The story is well laid out, with an interesting aside—a spy story. It should be noted that the spy story is strictly an aside to introduce a male character, Gavin Howard, into the main story.
And what about that second story? Gavin Howard is living at Ellen’s house with a direction from his bosses at the Fed to ferret out the truth about a situation in which Ellen, and Charlotte’s great aunt Isabella Harrington, participated several decades earlier. His direction is to protect Ophelia Sandburg who was an unwitting participant in the earlier situation.
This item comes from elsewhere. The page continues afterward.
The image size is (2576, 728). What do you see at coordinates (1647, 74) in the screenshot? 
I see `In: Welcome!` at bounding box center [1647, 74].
This second story has great potential but weakens as the story progresses until it disappears entirely. Again, it is apparent that the purpose of the second story was to introduce Gavin as a possible, future romance partner for Charlotte.
Gilbert has woven plagiarism, ghostwriting, and burnout into the reasons for murder, making for a deep plot that unfolds well.
Gilbert presentsd a good story, a fast read, and enough clues, red herrings, foreshadowings, and questions to keep the pages turning.
Look for the next one in this series—it should be as good as this one.